How to Build a Competitive Pricing Strategy
There are several ways of forming a competitive pricing strategy, some of them described below:
· Cost plus pricing, which is the most basic method that ensures your price covers all of your costs and provides a profit. However, this method does not consider competitors or customers, and further research may be necessary to ensure your price is attractive to customers.
· Penetration pricing, which is a competitive pricing method used by new businesses entering an established market. To attract customers, the pricing is set lower than the competition. Once the brand is established, prices can be increased
· Demand pricing, where prices are adjusted based on demand. For example, during peak seasons, prices may increase. While this is not a direct challenge to competitors, it is important to look at competitors to determine when and how much to adjust pricing.
Competitive Pricing Methods
There are a few ways to make your prices competitive, which include charging higher, lower, or the same rate as your competitors.
If you choose to charge higher, it is essential to provide your customers with something that justifies the increased cost. This may involve branding and packaging, or offering organic ingredients, ergonomic design, or better technical specifications. On the other hand, you can appeal to customers who are more cost-conscious by charging lower prices and emphasizing the value for money of your products or services.

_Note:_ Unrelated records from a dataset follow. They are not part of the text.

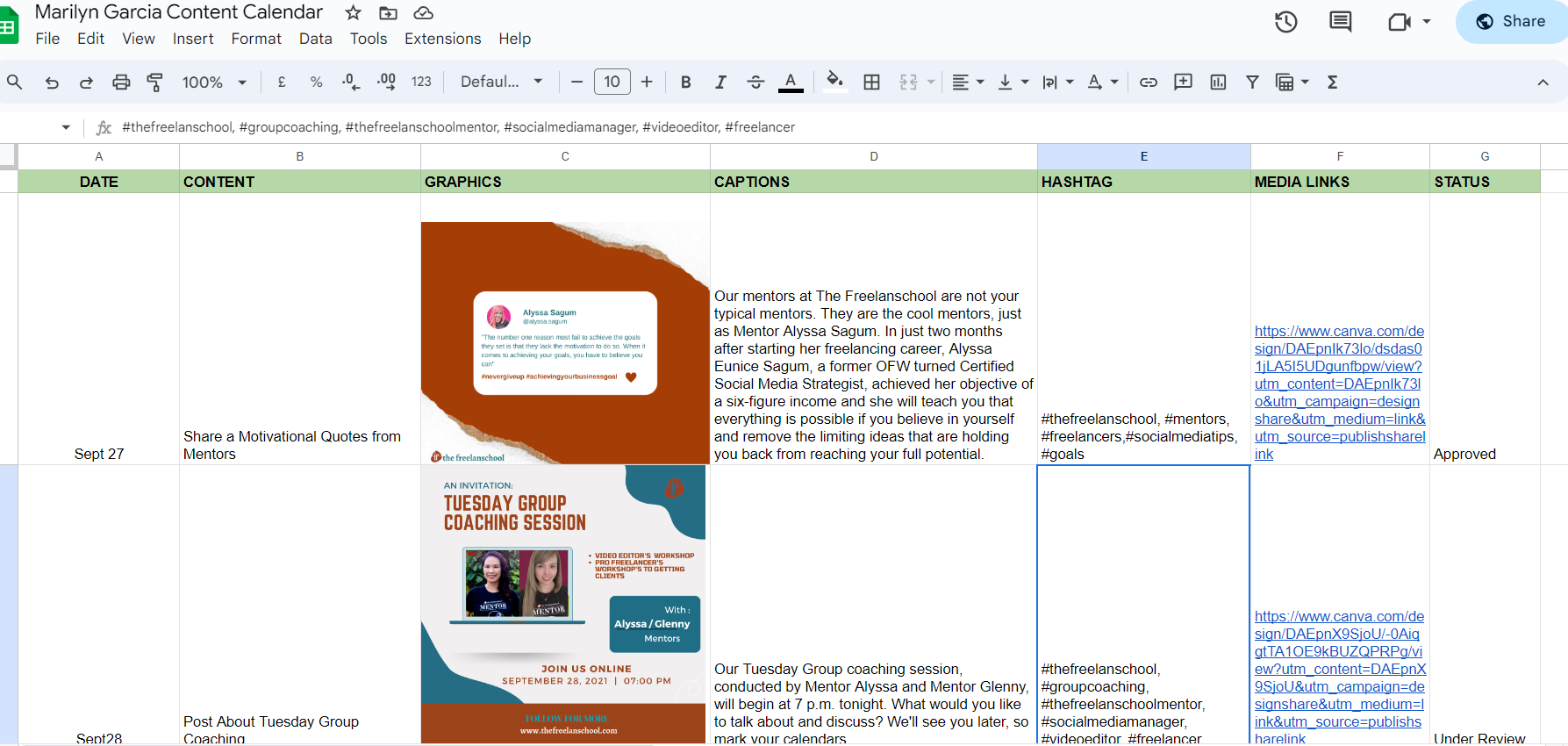
Task: Click the Print icon
Action: click(x=121, y=82)
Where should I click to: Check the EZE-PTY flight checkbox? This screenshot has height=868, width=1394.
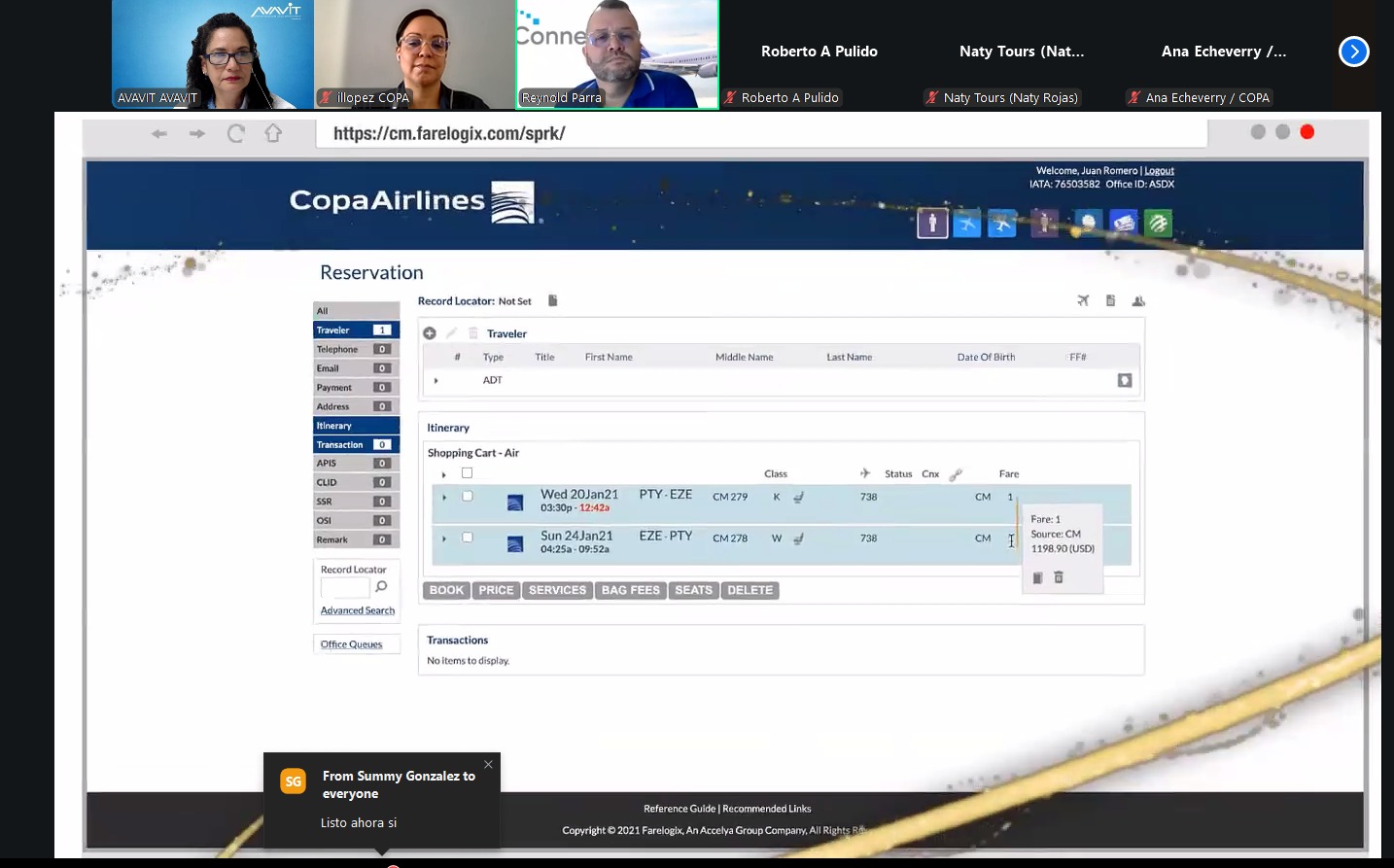pyautogui.click(x=468, y=538)
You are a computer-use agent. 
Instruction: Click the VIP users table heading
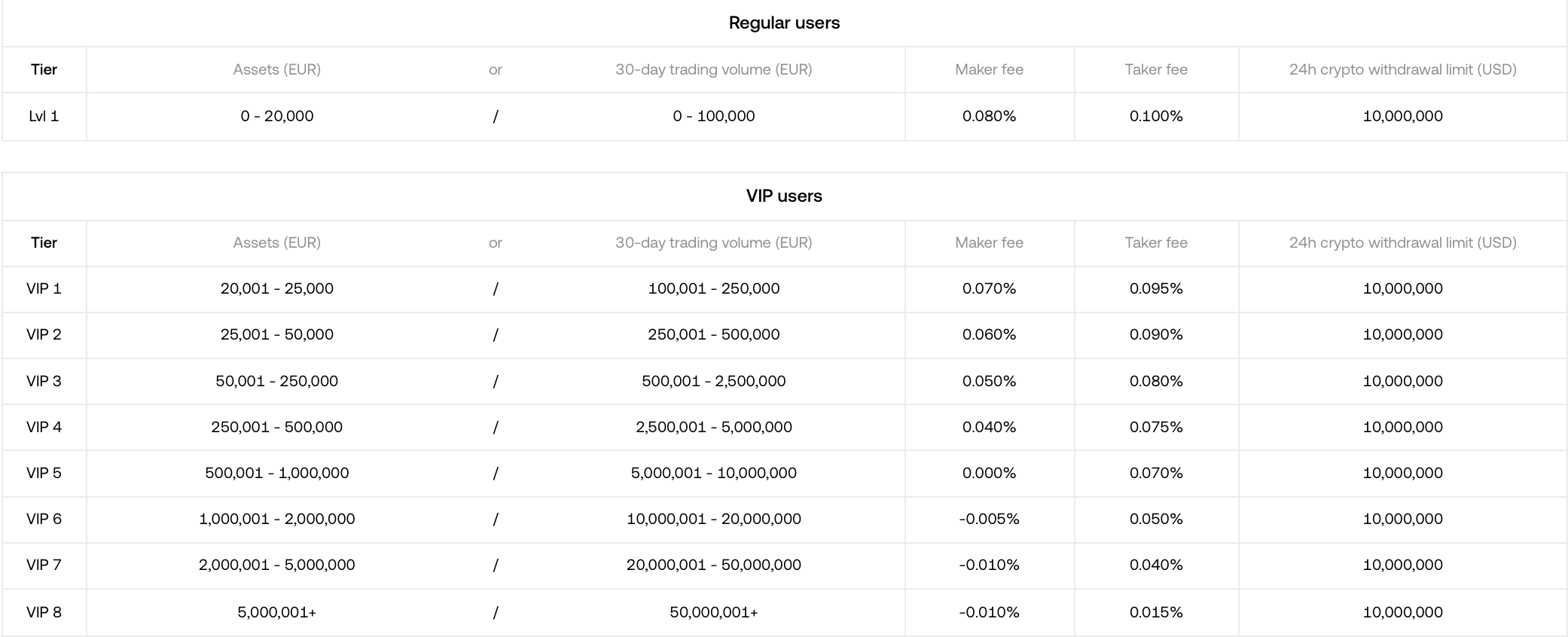(784, 196)
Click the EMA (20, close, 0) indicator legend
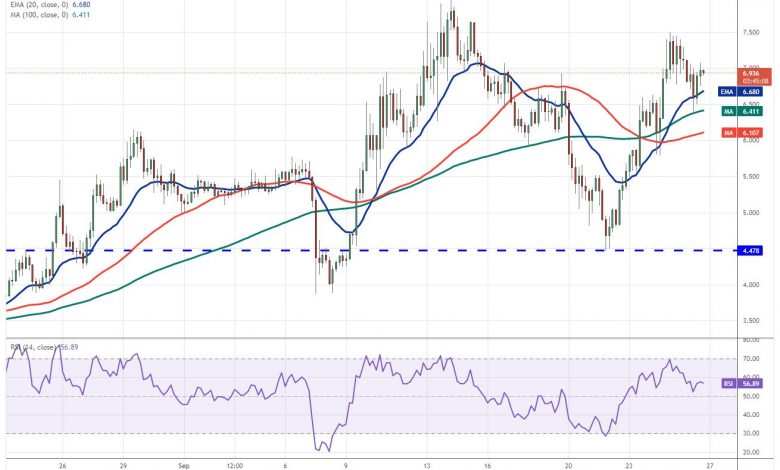Screen dimensions: 780x470 [40, 4]
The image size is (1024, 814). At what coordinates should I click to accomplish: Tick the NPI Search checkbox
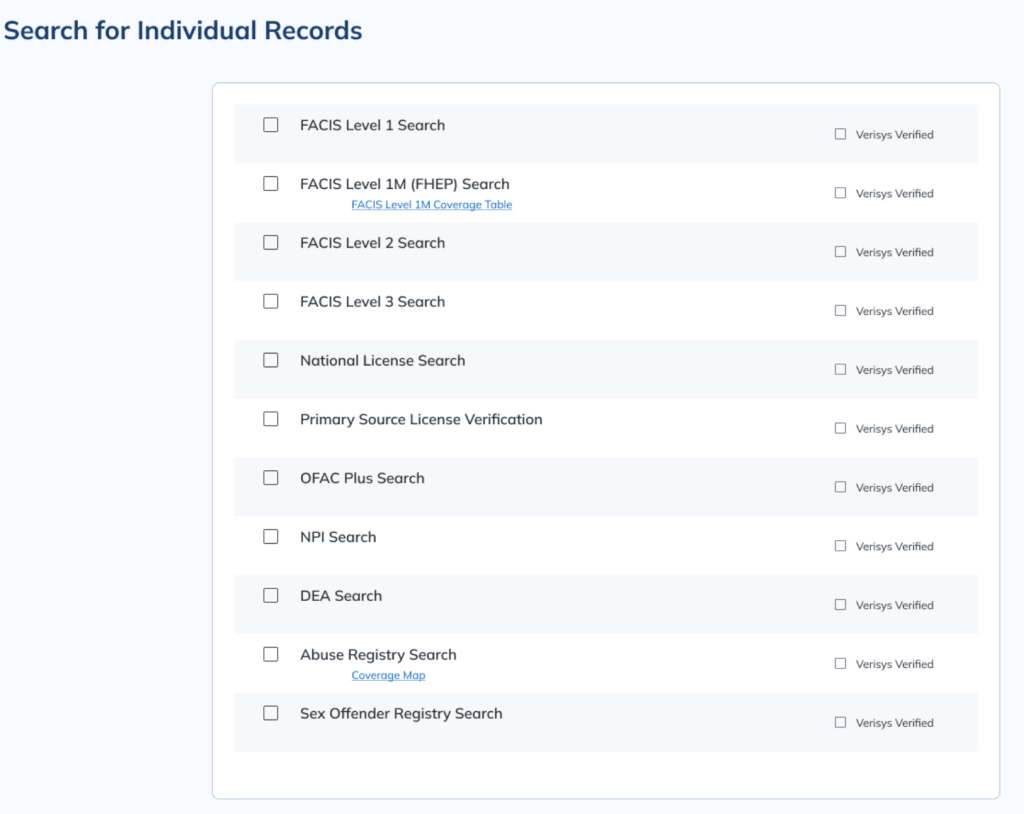(271, 537)
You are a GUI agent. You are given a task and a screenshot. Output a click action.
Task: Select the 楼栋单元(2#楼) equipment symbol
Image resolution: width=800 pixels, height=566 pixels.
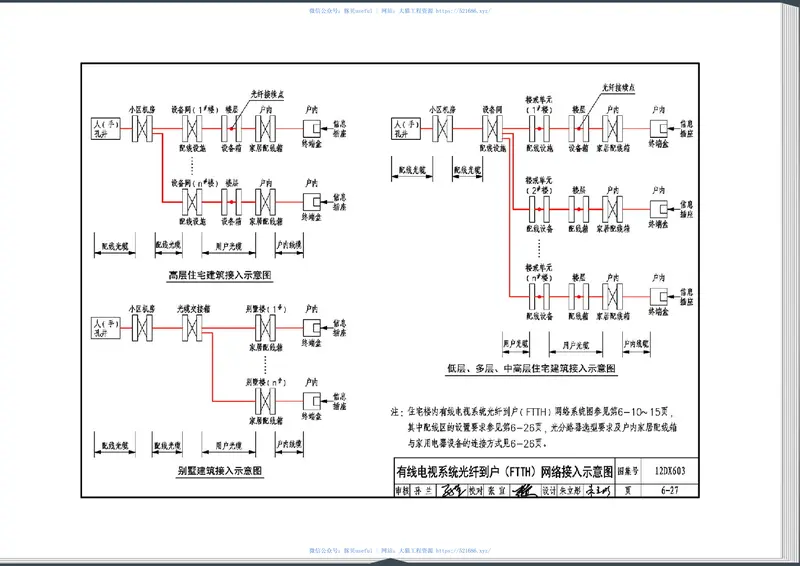click(x=540, y=208)
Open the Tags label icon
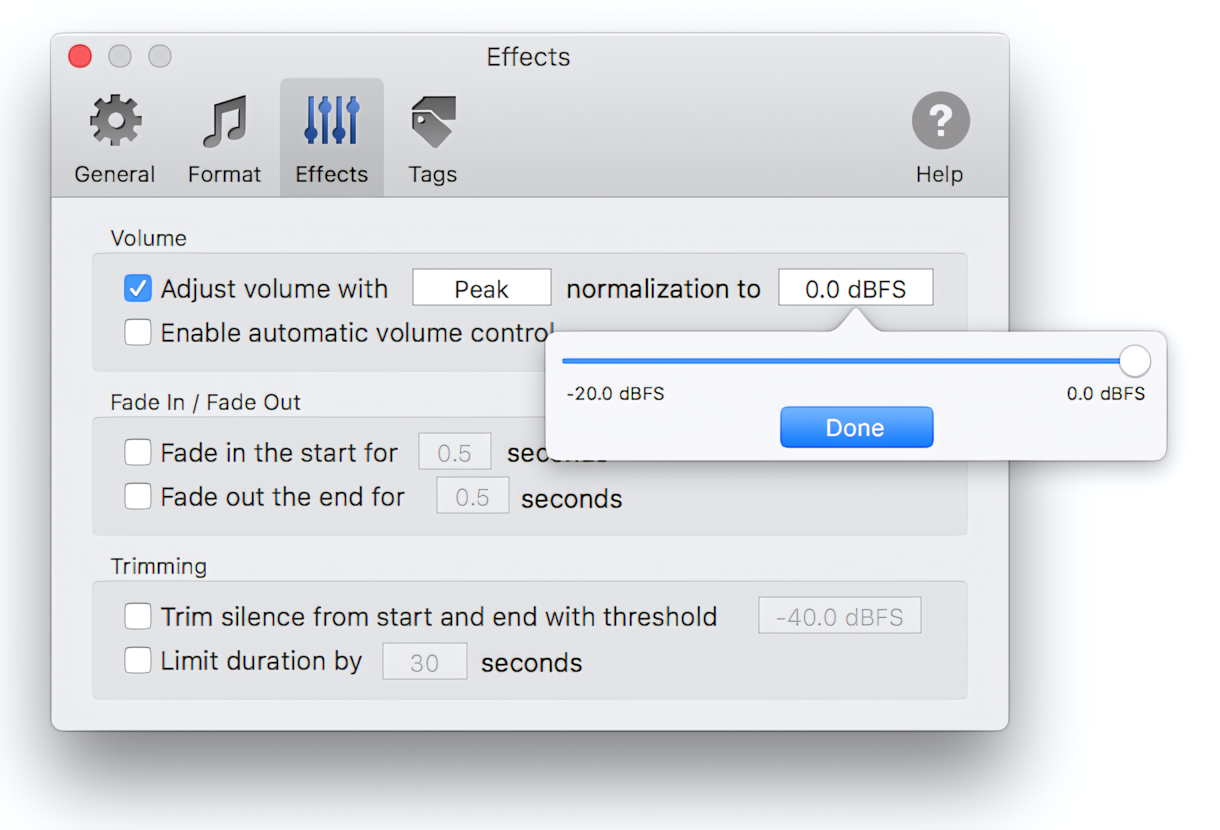The height and width of the screenshot is (830, 1220). coord(433,122)
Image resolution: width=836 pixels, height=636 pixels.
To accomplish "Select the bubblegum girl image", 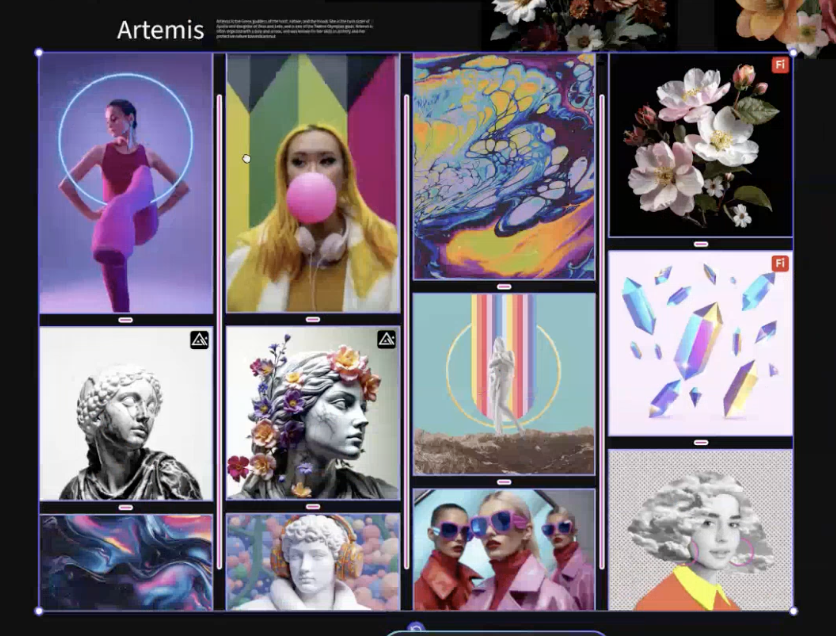I will (312, 185).
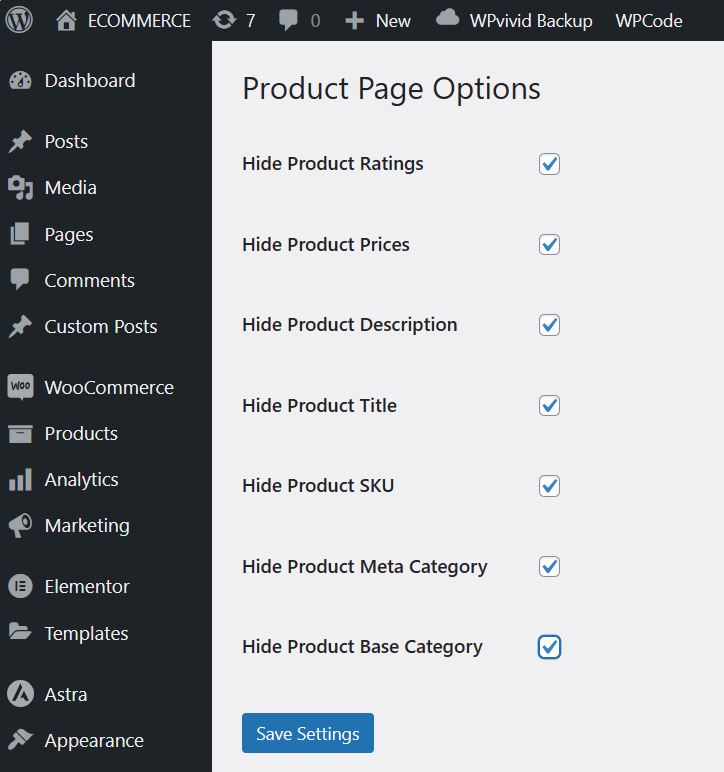Open the New content menu
The image size is (724, 772).
click(378, 21)
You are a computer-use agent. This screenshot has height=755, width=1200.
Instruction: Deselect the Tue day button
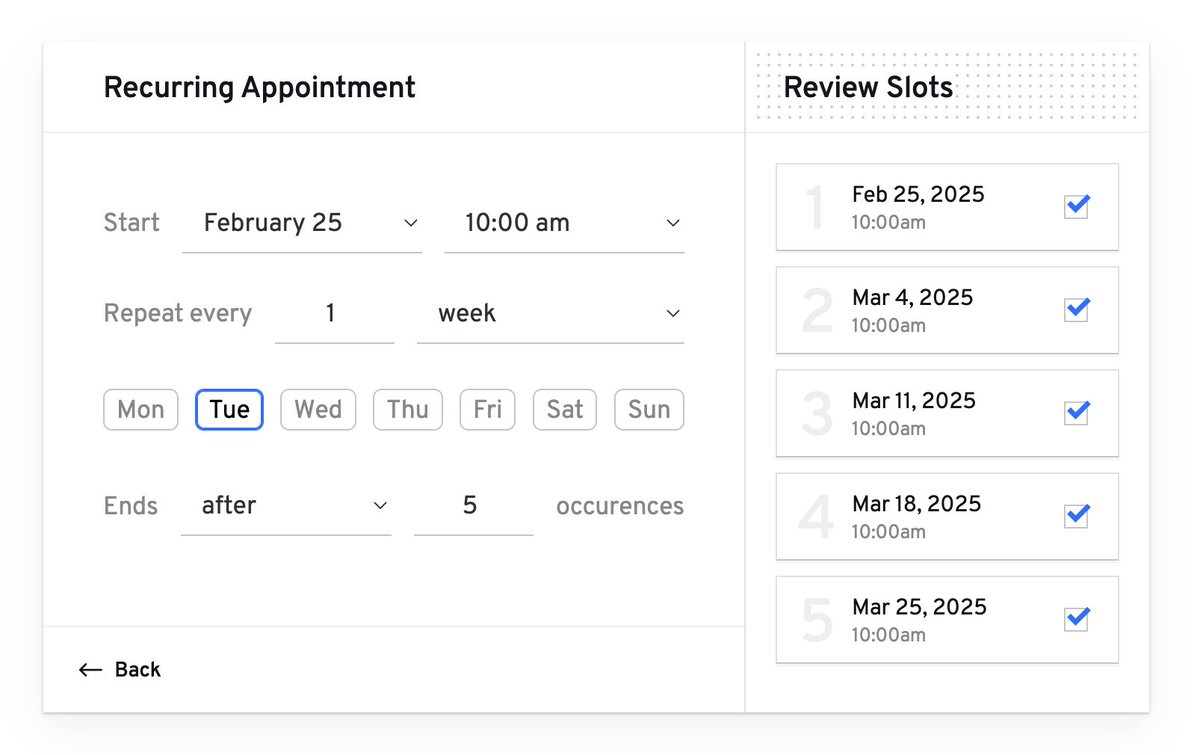(229, 410)
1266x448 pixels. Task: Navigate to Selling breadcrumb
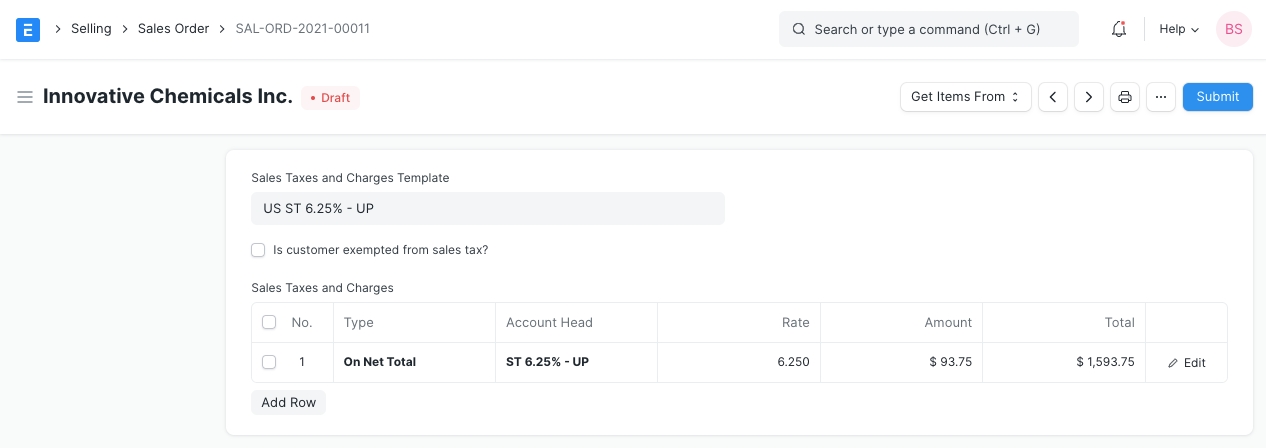coord(91,29)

However, going lower permanently may not be the best strategy, but offering introductory prices or special promotions can be a good way to attract customers.
Alternatively, maintaining the same rate as your competitors is known as price matching. This may be a wise choice if your product offers added value compared to others sold at the same price.
In order to correctly implement any of these methods, a Competitor Price Tracking Tool will help you.
Competitive Pricing Advantages
The application of competitor-based pricing can aid organizations in making informed strategic decisions regarding their products and services. There are various advantages to utilizing this approach.
Firstly, it enables companies to gain a better understanding of their standing in the market relative to their competitors. Moreover, it facilitates the assessment of the impact of price changes on the business.
Lastly, it serves as a means for companies to monitor their progress and make necessary adjustments to stay ahead of the competition. Competitive pricing offers numerous benefits, including the ability to attract new customers.
If potential customers see that a company’s prices are lower than those of its competitors, they are more likely to try out that business, leading to an increase in sales and market share. Additionally, competitive pricing can result in higher profits, even if the price reduction is only marginal, as the company can sell more products or services at lower prices.
Finally, competitive pricing fosters brand loyalty among customers, who are more inclined to remain with a company they perceive as offering value, leading to repeat business and heightened customer satisfaction.
Disadvantages of Competitive Pricing
Although competing on price can be advantageous for certain businesses, it has several drawbacks.
Firstly, this approach overlooks the distinct characteristics of the products. If a company’s product possesses unique features that its competitors do not, it may not be reasonable to compete solely on price. It also encourages companies to prioritize immediate gains over long-term sustainability.
Additionally, a competitive pricing strategy may result in a “race to the bottom,” where companies continuously strive to offer the lowest prices, resulting in reduced profits and margins.
Lastly, this method may attract customers who place little value on anything other than price, which can adversely affect customer retention.
Conclusion
Competitive pricing is a popular marketing strategy used by companies for various reasons. Firstly, it can draw new customers and increase sales. Moreover, it can promote brand loyalty among existing customers while deterring new competitors from entering the market. Finally, companies may adopt competitive pricing as a defensive mechanism. In the event of a competitor introducing a new product at a lower price, the company may match the price to safeguard its market share.